Mother 3: For example, my daughter has ridden the bus. I have allowed her to do so. (FG1)

Mother: He’s an only child; I’m an overprotective mother. I have had to change a lot of my attitudes towards him, because he, after coming here [to CADI for training] has demanded of me, has demanded that I leave him alone, that he has learned to make his own decisions, and not to choose from what I offer him: his clothes, his things, his TV shows. (FG1)

Father: For example, when we go to a store, he really likes to go look at the CDs and we let him go alone to ask about them. (FG1)

Mother: Maybe if I don’t want to give him a knife at home to cut carrots with, and here [at CADI] he does it, well, that’s part of his development.
Father: For example, with this lady, I would say to her: "If they teach him to use a knife here, let him use it at home." (FG1)

Mother: I don’t have that problem; that he tries to become independent by being rebellious. Instead, I see his character now and he makes his decisions. He chooses what to eat. He doesn’t speak much but he makes you understand him perfectly. (FG1)

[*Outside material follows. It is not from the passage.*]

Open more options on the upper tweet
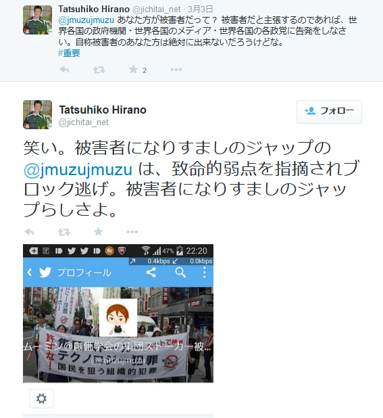 pyautogui.click(x=176, y=70)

Another possible reaction by parents towards their children with intellectual disability when they attempt to exercise their autonomy is to resist relinquishing control, or not want to hand over control, often implying overprotection. Since, as mentioned, families of CADI clients receive therapy to deal with overprotection of intellectually disabled family members, the following quotes tend to criticize this type of reaction.

Father: From my perspective, what I think is that we overprotect them. We want to do lots of things for them. Well, I’m speaking for myself, but we don’t give them the opportunity to develop on their own. (FG2)

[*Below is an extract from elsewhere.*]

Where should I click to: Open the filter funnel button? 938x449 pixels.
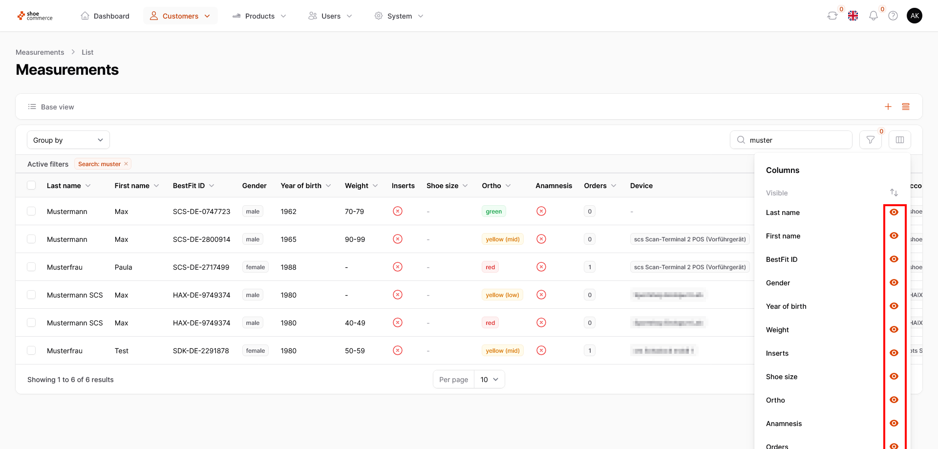[870, 140]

Sister: She lives with my father and he’s older and now they have different ways of getting along, so I really see changes. I don’t know how independent she can be, because she lives at home on the weekends, so she’s returning to the same environment, with my father and he, as an older person, well he has his routines, and so all of a sudden she arrives and is back in the same system.
Moderator: She lives here [at CADI] during the week then, and goes home for the weekends?
Sister: That’s right, she lives here during the week and leaves on the weekend, and well, there has been a change in her and also in my father, but it has been difficult for him. A change in mentality, because of the [independent living] program. For him the best thing would be if she were with him always, and it is difficult for him, but we’re getting towards acceptance by him. (FG2)

Father: I think that’s the key, that we take away our children’s ability to do things. So one day they said to me, "Hey, why doesn’t he come and go alone [to CADI]?" And I almost flipped. I don’t think Enrique is capable; nevertheless, the teacher sees him as a person who can do it. Enrique is my roommate, really, he slept with me … although he had his own room. And, well, I’m speaking for myself, right? But I see it clearly, you know? How I was ruining my son. There was someone who cooked for him, who took care of him, but not someone to teach him. Just being with him, but no structure and no socialization. (FG2)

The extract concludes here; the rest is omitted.